**Dataset items**:
○ ○ ○ ○ ○ ○ ○

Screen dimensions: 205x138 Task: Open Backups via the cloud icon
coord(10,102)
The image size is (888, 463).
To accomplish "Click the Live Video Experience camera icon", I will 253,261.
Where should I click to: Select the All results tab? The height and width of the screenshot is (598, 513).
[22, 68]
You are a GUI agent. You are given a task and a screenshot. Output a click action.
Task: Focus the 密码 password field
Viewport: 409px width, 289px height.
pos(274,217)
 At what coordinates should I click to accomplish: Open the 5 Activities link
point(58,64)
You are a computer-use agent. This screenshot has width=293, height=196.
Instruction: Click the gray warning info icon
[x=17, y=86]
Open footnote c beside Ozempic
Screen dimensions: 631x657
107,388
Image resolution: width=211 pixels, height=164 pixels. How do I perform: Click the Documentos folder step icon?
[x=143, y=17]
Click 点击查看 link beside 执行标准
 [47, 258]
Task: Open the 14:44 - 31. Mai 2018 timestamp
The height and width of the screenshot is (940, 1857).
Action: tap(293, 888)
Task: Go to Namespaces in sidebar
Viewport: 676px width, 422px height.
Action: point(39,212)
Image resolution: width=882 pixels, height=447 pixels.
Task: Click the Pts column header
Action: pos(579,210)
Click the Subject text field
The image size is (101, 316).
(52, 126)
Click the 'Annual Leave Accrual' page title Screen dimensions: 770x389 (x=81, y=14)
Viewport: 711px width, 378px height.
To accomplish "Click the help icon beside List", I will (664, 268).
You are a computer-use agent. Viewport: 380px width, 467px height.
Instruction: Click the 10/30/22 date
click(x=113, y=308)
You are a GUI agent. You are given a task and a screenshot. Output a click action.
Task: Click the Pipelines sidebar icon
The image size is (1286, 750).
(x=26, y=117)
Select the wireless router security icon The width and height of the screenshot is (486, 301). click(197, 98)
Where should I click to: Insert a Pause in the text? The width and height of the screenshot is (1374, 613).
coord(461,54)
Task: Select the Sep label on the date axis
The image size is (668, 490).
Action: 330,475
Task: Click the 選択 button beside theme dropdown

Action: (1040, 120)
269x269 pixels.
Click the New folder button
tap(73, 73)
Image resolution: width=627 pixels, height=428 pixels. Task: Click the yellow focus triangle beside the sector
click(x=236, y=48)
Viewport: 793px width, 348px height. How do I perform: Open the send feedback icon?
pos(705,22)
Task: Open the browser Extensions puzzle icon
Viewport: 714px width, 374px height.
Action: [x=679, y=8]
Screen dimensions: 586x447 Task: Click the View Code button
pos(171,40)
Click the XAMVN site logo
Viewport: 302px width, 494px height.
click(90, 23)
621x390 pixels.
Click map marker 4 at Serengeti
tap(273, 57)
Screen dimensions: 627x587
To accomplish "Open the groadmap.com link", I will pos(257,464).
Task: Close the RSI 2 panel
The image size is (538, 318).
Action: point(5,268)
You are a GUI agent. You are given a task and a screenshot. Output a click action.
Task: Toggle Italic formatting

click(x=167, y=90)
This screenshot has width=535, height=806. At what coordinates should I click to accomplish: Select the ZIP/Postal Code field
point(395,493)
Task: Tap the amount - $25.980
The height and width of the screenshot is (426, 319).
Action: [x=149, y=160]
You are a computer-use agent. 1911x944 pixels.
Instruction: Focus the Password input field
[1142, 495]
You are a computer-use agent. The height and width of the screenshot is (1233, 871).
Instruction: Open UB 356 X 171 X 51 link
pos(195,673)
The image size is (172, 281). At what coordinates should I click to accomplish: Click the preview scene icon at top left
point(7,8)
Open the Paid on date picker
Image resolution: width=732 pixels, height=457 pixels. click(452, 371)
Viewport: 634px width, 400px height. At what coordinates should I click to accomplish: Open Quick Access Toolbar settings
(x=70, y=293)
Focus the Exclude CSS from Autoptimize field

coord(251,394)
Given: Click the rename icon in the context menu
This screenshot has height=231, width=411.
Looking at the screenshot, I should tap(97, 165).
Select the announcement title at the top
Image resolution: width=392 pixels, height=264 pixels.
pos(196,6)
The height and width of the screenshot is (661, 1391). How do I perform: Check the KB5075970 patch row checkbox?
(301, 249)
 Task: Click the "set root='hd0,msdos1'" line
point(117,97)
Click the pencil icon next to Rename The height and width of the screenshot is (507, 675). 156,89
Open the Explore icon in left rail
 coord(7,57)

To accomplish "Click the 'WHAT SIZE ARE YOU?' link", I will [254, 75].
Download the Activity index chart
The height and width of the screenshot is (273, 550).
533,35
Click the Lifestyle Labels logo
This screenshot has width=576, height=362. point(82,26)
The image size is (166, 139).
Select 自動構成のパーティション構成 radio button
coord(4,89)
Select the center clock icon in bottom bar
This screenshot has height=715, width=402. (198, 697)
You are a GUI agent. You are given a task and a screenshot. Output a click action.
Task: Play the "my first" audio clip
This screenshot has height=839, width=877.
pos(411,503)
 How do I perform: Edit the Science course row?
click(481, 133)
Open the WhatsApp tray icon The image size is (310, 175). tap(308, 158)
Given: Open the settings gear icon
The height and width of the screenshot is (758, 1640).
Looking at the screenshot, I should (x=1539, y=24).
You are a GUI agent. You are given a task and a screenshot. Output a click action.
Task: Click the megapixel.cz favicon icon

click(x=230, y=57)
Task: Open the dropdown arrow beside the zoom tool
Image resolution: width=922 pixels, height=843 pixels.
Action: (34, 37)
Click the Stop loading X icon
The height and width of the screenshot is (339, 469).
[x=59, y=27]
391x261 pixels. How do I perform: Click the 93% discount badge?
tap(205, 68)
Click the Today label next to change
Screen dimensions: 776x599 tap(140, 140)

○ ○ ○ ○ ○ ○ ○

**EXERCISE INSTRUCTIONS**: Your job is to return all lines above that hold the word "will".

**SOLUTION TO THIS TASK**:
To accomplish "Click the Live Video Experience camera icon", I will 253,261.
To accomplish "Click the help icon beside List", I will (664, 268).
To accomplish "Open the groadmap.com link", I will pos(257,464).
To accomplish "Click the 'WHAT SIZE ARE YOU?' link", I will [254, 75].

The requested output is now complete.